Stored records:
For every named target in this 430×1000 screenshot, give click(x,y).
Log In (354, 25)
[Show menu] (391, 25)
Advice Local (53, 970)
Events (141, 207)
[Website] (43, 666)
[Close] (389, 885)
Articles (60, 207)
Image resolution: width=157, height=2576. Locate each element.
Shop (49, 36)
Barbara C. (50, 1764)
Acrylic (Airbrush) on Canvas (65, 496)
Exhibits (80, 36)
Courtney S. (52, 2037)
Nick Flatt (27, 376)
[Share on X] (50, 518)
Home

● **WHAT TO PRODUCE**:
Keeping each word as it stands, transcribe every entry.

● **TASK OUTPUT**:
For every named target in this 430×1000 screenshot, give click(x,y).
Log In (354, 25)
[Show menu] (391, 25)
Advice Local (53, 970)
Events (141, 207)
[Website] (43, 666)
[Close] (389, 885)
Articles (60, 207)
Image resolution: width=157, height=2576. Locate each element.
Shop (49, 36)
Barbara C. (50, 1764)
Acrylic (Airbrush) on Canvas (65, 496)
Exhibits (80, 36)
Courtney S. (52, 2037)
Nick Flatt (27, 376)
[Share on X] (50, 518)
Home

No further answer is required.